Search code examples
rtimesankey-diagram

How to create a sankey diagram in R showing changes over time for the same node?


I am trying to create a Sankey diagram of my data.

For each therapy, individuals are followed over time. I would like to have one node "Therapy" (categorical variable with different therapy names) repeated over time and x axis accounting for the time. Any ideas? I really appreciate any help.

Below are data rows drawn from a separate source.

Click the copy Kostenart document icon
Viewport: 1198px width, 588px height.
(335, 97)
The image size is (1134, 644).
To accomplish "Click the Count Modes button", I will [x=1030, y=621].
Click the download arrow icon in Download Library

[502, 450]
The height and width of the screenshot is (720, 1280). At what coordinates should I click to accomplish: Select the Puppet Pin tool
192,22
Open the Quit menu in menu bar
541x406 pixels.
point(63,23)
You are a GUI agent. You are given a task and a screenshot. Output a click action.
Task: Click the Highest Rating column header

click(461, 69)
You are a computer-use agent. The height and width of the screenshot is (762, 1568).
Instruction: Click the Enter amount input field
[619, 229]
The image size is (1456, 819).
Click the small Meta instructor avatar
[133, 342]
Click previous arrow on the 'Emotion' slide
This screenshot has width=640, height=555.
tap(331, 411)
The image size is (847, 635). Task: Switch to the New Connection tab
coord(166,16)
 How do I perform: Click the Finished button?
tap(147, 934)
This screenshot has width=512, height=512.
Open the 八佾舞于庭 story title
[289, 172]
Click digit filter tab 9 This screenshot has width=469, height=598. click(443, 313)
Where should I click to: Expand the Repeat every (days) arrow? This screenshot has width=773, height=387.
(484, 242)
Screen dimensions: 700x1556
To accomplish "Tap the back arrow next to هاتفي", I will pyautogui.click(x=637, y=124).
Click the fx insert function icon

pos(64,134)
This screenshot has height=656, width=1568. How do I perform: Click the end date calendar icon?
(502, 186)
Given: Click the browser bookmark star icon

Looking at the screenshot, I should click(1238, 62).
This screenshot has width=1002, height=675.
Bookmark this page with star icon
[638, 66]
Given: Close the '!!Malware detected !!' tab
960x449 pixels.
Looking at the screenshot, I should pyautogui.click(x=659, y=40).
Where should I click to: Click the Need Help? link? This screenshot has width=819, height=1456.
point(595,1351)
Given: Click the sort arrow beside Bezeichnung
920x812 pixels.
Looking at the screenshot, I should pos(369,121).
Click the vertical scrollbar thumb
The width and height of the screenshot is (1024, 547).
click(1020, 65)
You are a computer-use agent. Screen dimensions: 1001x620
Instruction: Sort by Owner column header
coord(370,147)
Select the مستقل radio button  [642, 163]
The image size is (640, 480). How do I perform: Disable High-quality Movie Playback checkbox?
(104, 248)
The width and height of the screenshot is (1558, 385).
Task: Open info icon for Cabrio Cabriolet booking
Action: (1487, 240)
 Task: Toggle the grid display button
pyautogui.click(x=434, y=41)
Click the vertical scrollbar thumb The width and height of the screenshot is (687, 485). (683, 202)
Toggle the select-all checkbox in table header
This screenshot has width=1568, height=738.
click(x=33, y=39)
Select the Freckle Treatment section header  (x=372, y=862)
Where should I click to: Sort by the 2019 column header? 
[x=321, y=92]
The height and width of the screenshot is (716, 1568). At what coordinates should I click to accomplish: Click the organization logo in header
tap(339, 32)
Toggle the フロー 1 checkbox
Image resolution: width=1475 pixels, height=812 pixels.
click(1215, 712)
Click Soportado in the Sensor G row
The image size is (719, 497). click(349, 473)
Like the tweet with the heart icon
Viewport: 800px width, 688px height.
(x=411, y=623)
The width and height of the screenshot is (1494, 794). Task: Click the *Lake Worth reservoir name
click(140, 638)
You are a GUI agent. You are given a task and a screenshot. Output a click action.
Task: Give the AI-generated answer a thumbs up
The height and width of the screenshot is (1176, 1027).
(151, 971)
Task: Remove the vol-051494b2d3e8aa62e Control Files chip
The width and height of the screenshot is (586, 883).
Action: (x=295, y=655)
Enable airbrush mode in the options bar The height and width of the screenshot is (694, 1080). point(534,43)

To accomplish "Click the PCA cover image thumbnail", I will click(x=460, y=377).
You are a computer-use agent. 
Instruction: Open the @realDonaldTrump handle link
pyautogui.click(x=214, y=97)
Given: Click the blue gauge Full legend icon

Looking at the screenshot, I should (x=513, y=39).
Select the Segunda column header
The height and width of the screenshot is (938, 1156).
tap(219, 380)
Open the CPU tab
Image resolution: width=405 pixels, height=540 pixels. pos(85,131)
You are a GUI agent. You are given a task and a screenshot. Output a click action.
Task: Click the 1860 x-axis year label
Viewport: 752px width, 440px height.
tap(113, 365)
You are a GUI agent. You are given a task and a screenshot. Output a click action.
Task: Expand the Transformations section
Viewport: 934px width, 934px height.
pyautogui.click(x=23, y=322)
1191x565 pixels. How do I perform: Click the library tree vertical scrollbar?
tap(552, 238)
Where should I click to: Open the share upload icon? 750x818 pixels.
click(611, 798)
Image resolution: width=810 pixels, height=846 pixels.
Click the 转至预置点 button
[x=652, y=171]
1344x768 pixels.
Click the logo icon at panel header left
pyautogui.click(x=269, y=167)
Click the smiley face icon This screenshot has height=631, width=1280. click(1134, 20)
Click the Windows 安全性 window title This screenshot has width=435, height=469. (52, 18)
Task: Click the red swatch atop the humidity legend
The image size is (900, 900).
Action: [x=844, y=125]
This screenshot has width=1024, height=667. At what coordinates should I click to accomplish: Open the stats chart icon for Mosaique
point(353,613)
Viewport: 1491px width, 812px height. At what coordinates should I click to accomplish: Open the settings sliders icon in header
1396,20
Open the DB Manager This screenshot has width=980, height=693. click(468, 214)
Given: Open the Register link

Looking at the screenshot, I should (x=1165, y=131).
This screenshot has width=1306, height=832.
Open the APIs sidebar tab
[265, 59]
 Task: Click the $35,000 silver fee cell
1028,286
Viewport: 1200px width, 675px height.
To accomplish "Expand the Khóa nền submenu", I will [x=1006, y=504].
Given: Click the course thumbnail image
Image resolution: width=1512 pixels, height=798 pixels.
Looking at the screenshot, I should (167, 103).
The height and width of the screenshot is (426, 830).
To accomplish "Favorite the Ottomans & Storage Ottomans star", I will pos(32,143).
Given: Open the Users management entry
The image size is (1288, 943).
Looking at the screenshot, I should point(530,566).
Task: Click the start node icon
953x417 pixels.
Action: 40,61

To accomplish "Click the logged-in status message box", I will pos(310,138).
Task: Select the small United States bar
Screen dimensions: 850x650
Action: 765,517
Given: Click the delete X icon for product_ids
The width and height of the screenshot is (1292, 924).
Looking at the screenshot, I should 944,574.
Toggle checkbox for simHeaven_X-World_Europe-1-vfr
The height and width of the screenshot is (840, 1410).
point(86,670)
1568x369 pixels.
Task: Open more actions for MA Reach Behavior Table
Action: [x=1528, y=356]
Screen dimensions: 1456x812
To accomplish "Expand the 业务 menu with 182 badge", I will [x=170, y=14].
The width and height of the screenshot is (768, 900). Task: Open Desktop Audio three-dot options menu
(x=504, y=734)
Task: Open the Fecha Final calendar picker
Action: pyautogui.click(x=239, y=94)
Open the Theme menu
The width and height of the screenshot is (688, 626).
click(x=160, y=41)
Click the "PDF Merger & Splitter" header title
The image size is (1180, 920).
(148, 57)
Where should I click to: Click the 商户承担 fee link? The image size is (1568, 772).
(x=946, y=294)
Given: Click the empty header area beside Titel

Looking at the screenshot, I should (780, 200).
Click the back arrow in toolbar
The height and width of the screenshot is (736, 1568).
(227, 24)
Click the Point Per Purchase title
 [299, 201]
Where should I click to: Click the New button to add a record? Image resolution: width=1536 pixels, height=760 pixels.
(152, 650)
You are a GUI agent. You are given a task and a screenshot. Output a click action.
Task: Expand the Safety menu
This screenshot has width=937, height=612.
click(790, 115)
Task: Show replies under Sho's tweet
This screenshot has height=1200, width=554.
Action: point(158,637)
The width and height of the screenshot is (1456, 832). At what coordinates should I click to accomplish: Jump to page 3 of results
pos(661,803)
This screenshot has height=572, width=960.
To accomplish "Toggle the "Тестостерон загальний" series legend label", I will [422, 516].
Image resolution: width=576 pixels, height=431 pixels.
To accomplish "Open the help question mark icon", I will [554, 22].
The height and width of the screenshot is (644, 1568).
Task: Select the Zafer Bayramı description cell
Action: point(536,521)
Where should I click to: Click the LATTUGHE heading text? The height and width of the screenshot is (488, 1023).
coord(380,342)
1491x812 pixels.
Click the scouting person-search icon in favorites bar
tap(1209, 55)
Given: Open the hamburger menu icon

This is what I have tried to so far:

### install and load packages
install.packages("ggplot2")
install.packages("readxl")
install.packages("ggforce")

# load packages
library(ggplot2)
library(readxl)
library(ggforce)

### read dataset
dataset_new <- read_excel("Made_up_dataset_new.xlsx")
df_new <- as.data.frame(dataset_new)

df_new$Unit <- 1

df_sankey <- df_new[c("Therapy", "Frequency", "Continuous_time","Unit")]

# transform dataframe into appropriate format
df_sankey <- gather_set_data(df_sankey, 1:3)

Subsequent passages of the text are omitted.